New surface protein found on cancer cells offers specific drug targeting, could spare fertility

Cancer cells develop holes and waste away after treatment with the antibody drug conjugate targeting SAS1B on their surface.--Courtesy of UVA

By noticing a connection between developing human egg cells and tumor cells, researchers at the University of Virginia have developed a method of cancer drug delivery that could more selectively target the offending cells and keep healthy tissue safe from harm, possibly preserving fertility, as well.

The team of scientists originally focused their efforts on developing an improved female contraceptive that would target growing eggs, which would potentially become an alternative to steroidal or hormonal contraceptives. But on their way, the researchers happened upon a discovery that the protein they were using--SAS1B, which is usually only on the surface of egg cells--also showed up at first on uterine cancer cells, and then on other cells associated with breast, melanoma, renal, ovarian, head and neck and pancreatic cancers.

Because SAS1B is virtually nonexistent in other parts of the body, these new locations could offer a new target for cancer drugs with the addition of monoclonal antibodies, which attach to any cell with the SAS1B proteins, carrying the drugs there and injecting them into the tumor. Importantly, this targeting could reduce side effects of the drug because they are so specifically targeted, reducing hair loss, nausea, anemia and neuropathy in both men and women. And for women, the drug could help conserve eggs so that fertility remains unaffected, a common side effect of the potent cancer drugs.

What's more, SAS1B could also be used as a diagnostic tool; raised levels of the protein in a patient's blood could indicate the early stages of cancer.
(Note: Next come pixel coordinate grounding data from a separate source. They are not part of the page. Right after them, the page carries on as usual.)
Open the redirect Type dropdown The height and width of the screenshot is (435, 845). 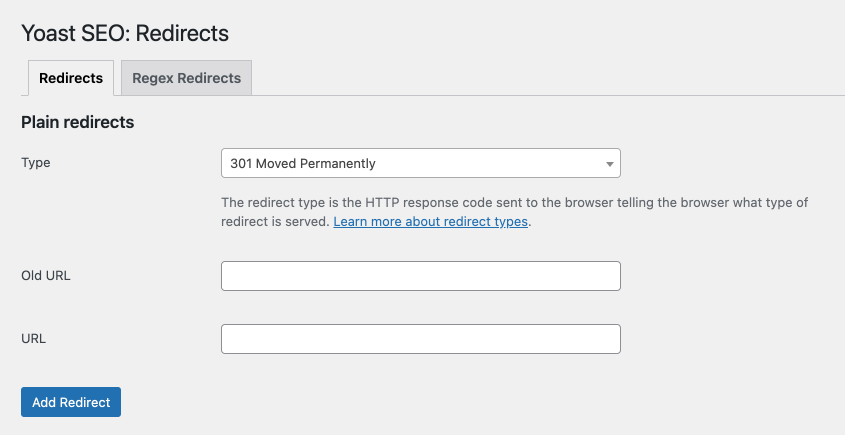tap(421, 163)
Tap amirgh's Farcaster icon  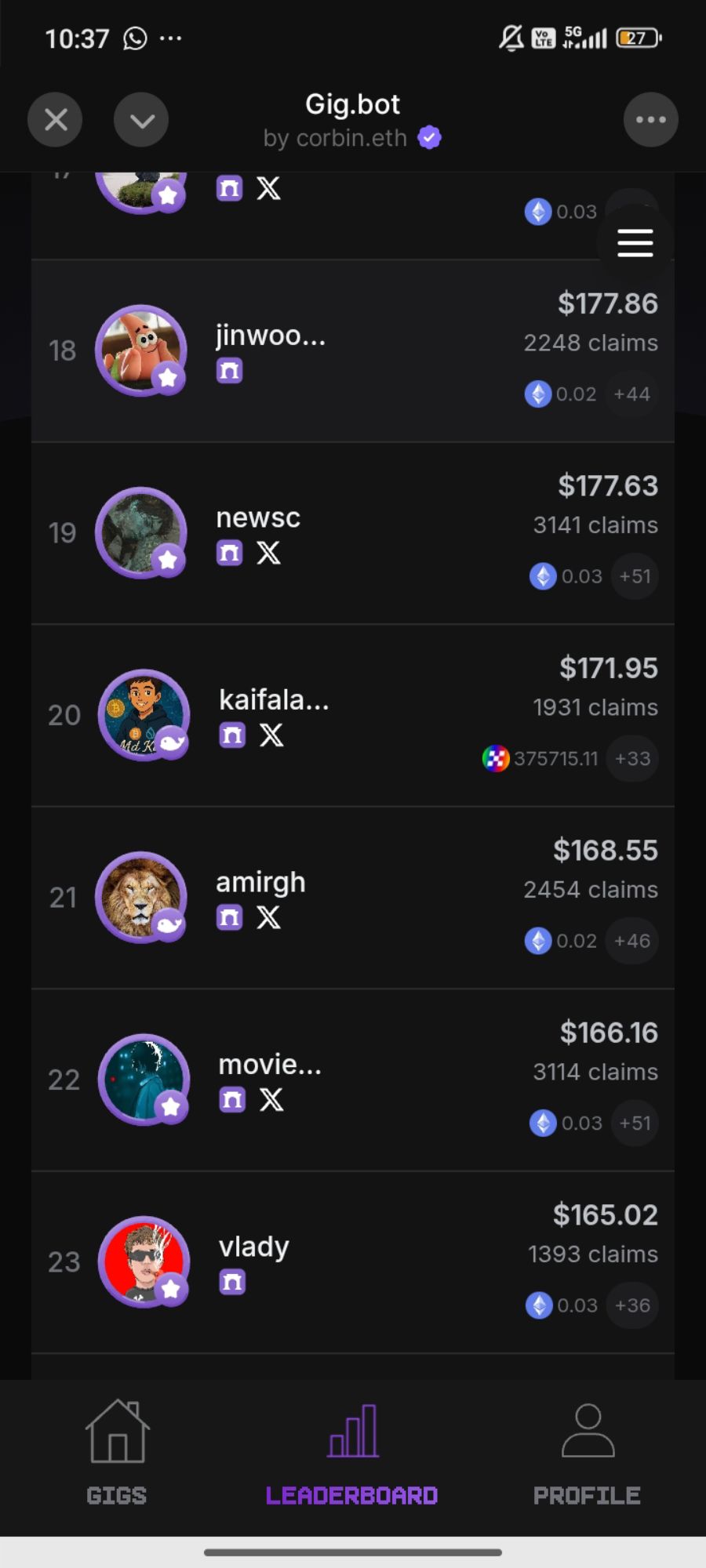coord(230,918)
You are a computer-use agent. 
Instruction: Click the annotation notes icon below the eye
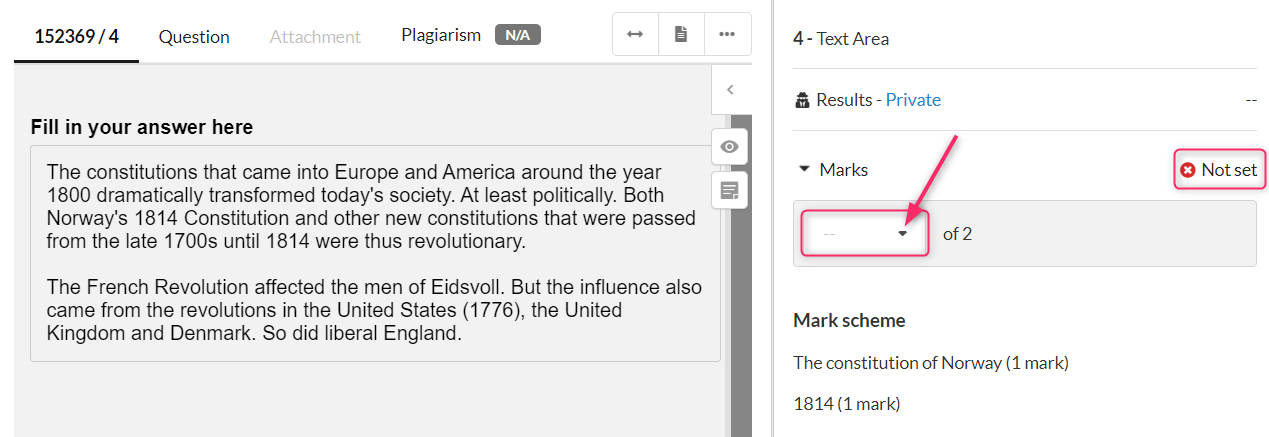(x=730, y=190)
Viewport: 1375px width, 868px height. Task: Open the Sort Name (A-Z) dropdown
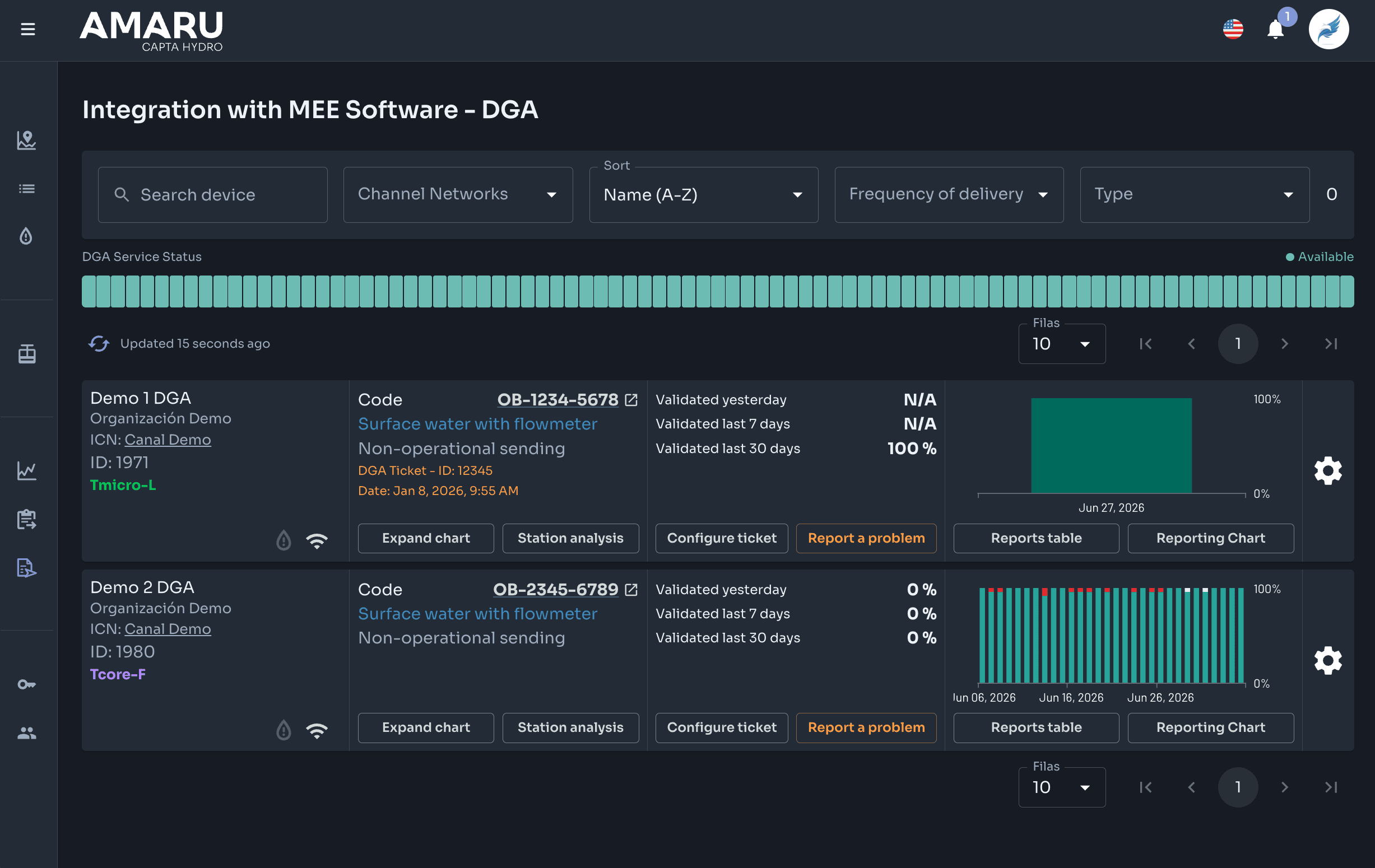(x=704, y=195)
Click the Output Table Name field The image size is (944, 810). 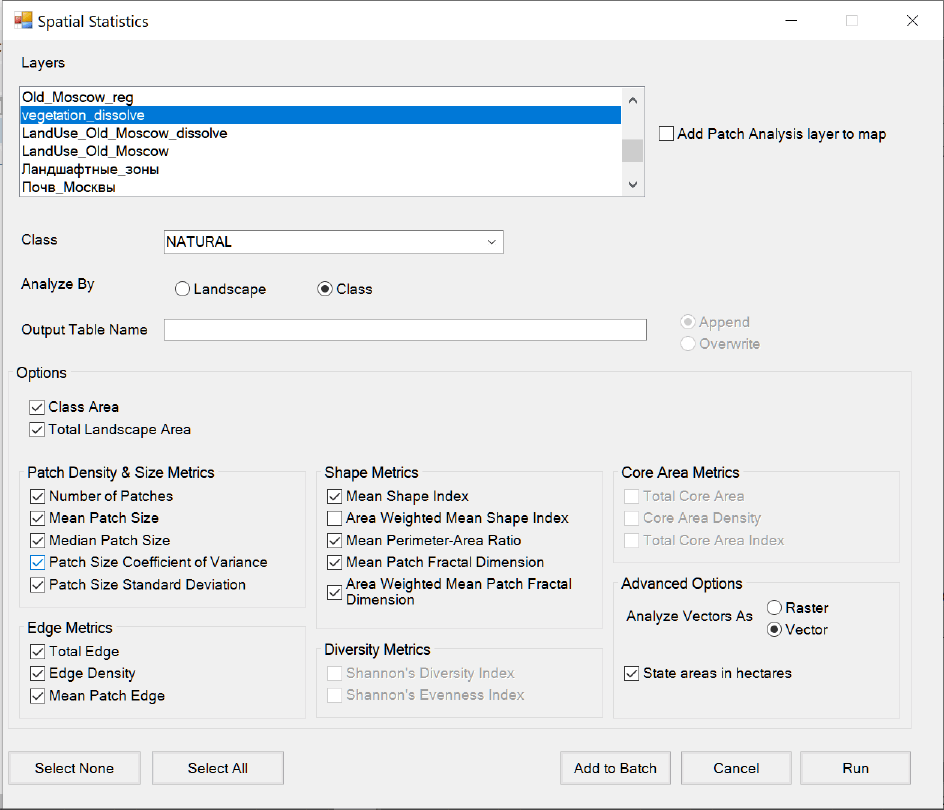click(405, 330)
"We think we have a way not only to more specifically target cancer cells, but a way that could become a frontline treatment for women who have cancers of many types and want to preserve fertility," co-author John Herr, who worked with partner Eusebio Pires, said in a statement. "... The research opens a new field of inquiry, termed cancer-oocyte neoantigens, and reveals a previously little known fundamental aspect of cancer--that many types of cancer, when they disregulate or go awry, revert back and take on features of the egg, the original cell from which all the tissues in the body derive."